§ WRITTEN TASK: Pick out every line below that contains the word "pixels", and copy each one. Case counts.

===== MATERIALS PROVIDED =====

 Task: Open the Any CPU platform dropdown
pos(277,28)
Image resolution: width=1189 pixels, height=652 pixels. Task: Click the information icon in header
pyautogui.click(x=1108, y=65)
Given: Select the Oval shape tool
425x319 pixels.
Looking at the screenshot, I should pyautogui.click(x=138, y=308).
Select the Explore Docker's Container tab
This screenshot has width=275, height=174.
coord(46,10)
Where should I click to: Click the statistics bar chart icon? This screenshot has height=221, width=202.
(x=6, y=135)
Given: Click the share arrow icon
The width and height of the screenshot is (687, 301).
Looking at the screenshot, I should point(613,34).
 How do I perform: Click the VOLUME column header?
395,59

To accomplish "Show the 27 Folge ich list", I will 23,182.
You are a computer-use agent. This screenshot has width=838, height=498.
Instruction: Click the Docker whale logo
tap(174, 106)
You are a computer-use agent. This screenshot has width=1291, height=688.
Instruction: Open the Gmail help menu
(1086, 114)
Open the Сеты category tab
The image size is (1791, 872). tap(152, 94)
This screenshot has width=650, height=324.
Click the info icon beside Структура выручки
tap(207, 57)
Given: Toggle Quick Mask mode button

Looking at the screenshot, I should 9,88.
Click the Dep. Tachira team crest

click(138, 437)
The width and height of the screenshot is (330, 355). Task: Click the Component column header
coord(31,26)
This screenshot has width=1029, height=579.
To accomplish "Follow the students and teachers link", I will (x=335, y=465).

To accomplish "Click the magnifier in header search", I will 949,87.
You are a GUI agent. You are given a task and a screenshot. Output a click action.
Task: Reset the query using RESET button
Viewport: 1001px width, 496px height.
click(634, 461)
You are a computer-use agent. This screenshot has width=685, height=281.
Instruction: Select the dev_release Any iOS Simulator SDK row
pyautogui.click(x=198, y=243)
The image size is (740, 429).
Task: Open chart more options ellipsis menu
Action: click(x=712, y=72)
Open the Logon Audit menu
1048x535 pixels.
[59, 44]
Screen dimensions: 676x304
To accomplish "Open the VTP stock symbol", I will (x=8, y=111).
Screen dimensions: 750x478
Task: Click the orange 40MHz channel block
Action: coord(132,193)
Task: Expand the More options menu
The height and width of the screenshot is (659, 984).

=====

§ REPLY TO THE EXERCISE:
Image resolution: width=1189 pixels, height=652 pixels. Task: Click the information icon in header
425x319 pixels.
1048x535 pixels.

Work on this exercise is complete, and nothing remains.